Let me thank the Co-hosts, Secretaries of the Government of Norway and Switzerland and His Excellency Faustin Archange Touadera, President of Central Africa Republic for their presence in this important event.
We know for countries to sustain peace and increase the impact of employment programmes, excellent policy design is needed, as are considerable political will and financial means. Needless to say this is peace and jobs – essential to advance the 2030 Agenda. Generating employment is difficult enough in prosperous, high-tech, widely skilled societies with last generation infrastructures. It is of course much harder where the economy struggles, the physical capital has been damaged, the workforce is less well-trained and technology is not widely available.
UNDP strongly supports the efforts of the UN and WB partners and works closely with all partners to speed up these efforts. The current partnership as well as this particular event, where we present the emerging findings of the Employment and Peacebuilding study, is a good example of our joint efforts.

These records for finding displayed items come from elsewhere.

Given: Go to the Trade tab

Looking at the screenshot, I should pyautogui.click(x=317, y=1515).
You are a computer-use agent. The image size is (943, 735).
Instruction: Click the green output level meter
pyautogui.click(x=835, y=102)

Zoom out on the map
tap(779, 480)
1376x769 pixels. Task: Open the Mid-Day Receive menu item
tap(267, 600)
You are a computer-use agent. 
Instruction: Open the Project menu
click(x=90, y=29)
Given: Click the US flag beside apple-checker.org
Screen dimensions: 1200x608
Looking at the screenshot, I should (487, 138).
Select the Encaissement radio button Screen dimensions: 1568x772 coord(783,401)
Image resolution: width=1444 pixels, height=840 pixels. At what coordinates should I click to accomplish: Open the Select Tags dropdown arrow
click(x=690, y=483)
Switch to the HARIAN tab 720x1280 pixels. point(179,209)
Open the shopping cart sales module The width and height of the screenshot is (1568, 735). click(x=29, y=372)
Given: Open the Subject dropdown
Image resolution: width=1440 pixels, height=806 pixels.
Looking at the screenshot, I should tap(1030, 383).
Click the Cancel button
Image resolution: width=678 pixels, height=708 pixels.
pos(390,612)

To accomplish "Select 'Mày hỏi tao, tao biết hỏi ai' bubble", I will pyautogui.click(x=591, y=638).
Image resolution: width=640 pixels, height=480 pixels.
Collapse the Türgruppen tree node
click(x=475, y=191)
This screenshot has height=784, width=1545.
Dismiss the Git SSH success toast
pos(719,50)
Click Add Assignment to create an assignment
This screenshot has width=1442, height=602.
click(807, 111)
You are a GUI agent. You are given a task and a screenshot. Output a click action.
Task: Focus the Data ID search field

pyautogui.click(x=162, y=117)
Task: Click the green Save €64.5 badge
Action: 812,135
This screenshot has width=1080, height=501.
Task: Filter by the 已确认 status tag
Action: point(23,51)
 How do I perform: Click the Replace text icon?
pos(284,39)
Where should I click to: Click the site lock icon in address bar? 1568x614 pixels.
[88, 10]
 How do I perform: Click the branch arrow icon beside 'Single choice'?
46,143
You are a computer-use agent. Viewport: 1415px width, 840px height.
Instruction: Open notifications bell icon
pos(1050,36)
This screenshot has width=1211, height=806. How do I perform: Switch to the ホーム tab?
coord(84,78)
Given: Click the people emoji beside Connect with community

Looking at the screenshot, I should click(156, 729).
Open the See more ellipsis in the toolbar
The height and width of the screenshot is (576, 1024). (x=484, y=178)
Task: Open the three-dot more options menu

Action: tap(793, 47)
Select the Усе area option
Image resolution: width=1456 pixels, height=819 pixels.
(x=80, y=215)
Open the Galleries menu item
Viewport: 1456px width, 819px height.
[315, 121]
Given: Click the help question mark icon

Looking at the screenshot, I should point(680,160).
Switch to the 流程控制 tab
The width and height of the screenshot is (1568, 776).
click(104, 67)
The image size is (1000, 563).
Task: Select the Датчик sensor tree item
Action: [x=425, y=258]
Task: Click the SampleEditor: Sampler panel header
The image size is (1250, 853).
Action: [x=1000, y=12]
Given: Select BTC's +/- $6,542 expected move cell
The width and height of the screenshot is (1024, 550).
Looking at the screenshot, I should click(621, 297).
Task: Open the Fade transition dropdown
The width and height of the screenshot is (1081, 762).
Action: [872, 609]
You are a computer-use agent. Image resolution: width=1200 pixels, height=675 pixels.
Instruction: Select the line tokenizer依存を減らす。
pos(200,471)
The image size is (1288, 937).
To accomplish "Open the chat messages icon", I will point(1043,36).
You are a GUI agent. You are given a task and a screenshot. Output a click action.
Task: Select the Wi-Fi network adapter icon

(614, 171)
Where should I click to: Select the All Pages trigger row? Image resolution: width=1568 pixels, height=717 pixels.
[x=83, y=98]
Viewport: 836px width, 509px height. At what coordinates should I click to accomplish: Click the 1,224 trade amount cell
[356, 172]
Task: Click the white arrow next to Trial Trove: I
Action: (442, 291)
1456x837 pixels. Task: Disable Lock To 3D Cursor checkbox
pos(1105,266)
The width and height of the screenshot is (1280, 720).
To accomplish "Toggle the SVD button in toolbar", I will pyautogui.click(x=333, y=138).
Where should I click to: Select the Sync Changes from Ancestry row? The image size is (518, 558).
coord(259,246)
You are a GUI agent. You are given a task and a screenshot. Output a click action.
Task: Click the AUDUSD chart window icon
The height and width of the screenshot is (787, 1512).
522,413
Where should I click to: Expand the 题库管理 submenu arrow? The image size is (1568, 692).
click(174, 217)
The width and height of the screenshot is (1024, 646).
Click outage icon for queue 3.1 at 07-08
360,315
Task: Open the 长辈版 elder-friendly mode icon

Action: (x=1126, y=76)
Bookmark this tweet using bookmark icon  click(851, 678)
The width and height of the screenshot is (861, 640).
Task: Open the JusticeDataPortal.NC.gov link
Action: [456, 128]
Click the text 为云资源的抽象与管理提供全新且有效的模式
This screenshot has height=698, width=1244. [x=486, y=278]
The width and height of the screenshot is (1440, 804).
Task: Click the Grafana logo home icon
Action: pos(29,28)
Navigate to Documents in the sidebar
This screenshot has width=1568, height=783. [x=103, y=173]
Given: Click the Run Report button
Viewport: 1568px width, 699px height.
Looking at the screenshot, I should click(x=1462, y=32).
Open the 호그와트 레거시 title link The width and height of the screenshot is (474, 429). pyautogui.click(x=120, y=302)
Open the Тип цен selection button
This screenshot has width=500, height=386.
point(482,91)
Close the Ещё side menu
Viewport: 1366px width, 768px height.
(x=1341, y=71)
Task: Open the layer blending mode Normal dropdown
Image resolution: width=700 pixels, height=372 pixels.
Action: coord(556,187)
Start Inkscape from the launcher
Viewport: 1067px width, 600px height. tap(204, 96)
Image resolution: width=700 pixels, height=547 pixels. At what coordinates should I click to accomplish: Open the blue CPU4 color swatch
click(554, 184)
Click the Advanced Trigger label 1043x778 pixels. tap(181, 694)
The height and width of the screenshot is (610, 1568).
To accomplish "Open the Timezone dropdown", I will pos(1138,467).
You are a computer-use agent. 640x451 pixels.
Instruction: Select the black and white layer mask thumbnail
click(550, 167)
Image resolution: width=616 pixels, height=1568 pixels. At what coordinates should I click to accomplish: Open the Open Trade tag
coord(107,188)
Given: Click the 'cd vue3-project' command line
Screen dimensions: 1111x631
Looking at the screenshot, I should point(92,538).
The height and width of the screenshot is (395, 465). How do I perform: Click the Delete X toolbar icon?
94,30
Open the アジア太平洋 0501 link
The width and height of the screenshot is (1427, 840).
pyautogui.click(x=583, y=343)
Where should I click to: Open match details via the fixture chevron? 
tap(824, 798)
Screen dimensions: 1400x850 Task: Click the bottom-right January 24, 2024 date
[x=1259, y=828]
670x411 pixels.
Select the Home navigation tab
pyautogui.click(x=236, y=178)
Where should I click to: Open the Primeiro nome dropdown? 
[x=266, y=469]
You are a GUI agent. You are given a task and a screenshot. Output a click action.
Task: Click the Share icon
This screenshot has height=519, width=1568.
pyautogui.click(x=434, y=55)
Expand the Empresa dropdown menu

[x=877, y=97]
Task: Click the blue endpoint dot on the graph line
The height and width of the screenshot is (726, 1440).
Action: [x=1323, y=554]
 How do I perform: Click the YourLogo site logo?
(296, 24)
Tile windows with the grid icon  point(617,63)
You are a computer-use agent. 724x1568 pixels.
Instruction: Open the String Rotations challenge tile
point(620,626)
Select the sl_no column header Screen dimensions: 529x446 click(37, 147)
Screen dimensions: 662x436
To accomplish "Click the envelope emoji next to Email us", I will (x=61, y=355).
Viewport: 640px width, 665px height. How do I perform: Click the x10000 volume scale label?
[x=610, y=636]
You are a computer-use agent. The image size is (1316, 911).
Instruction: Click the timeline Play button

On the 2030 Agenda and Employment and Peacebuilding
The 2030 Agenda for Sustainable Development has identified the promotion of peaceful and inclusive societies as a key priority. Leaving no one behind in achieving the Sustainable Development Goals requires putting first those countries affected by conflict and fragility. The background paper prepared by this partnership, will help us prove that most SDGs are achieved faster through employment and peacebuilding programmes.
The root causes of conflict and violence, in particular, poverty, inequalities, social exclusion and unemployment require investment. The best investments in conflict prevention, target youth, women, and population groups with unequal opportunities.
Jobless growth amidst persisting inequalities, coupled with disappointing poverty reduction outcomes have brought attention to employment as a way to increase incomes of the poor and to contribute to more cohesive, sustainable and equitable societies. Few dividends of peace are as tangible and appreciated as employment and social protection. Conversely, inequalities, unemployment and poverty have been cited as ‘push factors’ that can lead to, or lead back to violent extremism, conflict, and social and political instability.
Employment programmes contribute to peacebuilding. If well designed, they contribute to gender equality, youth empowerment and citizen security.
Emergency jobs and livelihoods improvement programmes are integral components of the overall architecture for peacebuilding. Sustaining peace requires longer term national leadership on policies that promote employment-led growth and develop inclusive societies.